VM: We are all influenced by many people -- right now I'm staying a couple
hundred meters from The Waverly Hotel where PEI poet Milton Acorn lived
in Toronto and wrote some his best work -- I walk by it every day. As for
Alden Nowlan, I remember a book of his poems my mother gave me for
Christmas. I went to his readings at UNB and met him in his house also. I
had great respect for him -- a bear of a man -- but very down to earth and
human. I even wrote a eulogy poem for him that was published in
"Pottersfield Portfolio" -- a Nova Scotia magazine. When you grow up in
Fredericton you are influenced by the atmosphere -- the river, the trees,
the place -- the atmosphere. It has been long known as "The Poet's Capital
of Canada" -- Bliss Carman, Charles GD Roberts, Francis Sherman and
others. I like to say "everyone from Fredericton is a poet -- walk by the
river, shake a weeping willow or elm tree, one falls out." Peter Pacey's
troupe "The Calithumpians" has been doing historical and local poems in
their repertoire for years -- a generation of kids have performed in the
park. I particularly remember Peter doing Alden Nowlan's poem about
blackflies under the trees by the library -- actually swatting at them -- so
if you are from New Brunswick, you can definitely relate to the poems.

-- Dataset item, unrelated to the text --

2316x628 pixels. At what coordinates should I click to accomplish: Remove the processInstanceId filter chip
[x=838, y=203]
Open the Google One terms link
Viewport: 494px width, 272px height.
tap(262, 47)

DV: What else have you done that shaped your writing life?
VM: I worked in psychiatry
and often did night shifts -- for a change I wrote music articles for
"This Week" about bands and we put out "Fat City" -- a Maritime Music
magazine. Then I hurriedly went off to teach in Africa. There, I was so
isolated in northern Nigeria -- in Borno State -- before Boko Harem days -- I
just wrote poems and a lot of short stories over a four year period and
taught O-Levels at a Government Secondary School and traveled on my
motorcycle all over the north, even out a track to forest villages way
off in the hills near Gwoza, slept in huts and went to places no
outsider had ever been to I think. I also shot many rolls of B&W
film, set up a darkroom in my house there and developed the negatives,
but never ever printed them -- they are in storage in a suitcase in New
Brunswick. I married in Kano and we had a daughter, so I always had to
teach, was busy through the years trying to survive and did writing in
my spare time -- but diligently.
DV: You've certainly been productive. What gets you juiced as a writer?
VM: When I first started writing I liked to see my name and a poem or
story in a litmag -- later I'd check libraries for my books. Now I just
look at all the stacks and feel small -- some people have written many
books. Even small accomplishments like having a poem in a Jr or High
School Language Arts textbook wears thin or winning a prize in a
competition. It's helpful and encouraging to have some success but it's
not like winning the Nobel Prize or anything. Many are called but few
are chosen -- we are not all major rock stars or Booker Prize winners or
Presidents or whatever. To keep writing you have to satisfy yourself.
The first writing workshop I attended I was -- as common probably -- asking
Nancy Bauer -- seeking assurance - if I had a sliver talent or whatever.
She said you're off to Africa -- you can write -- you'll know when or not
to stop. So we all know in ourselves when to write or stop, take a
break, re-write -- it's just like music that way -- some songs exist for the
moment, some go to the studio cutting floor and some are produced and
played differently next time. Writing is sort of like that to me.
Feedback is good -- it's just not as immediate as in music or other
things, with the web, social media and all.
Vernon passed away today Dec 21 2021 in Fredericton, New Brunswick. He was my best friend growing up.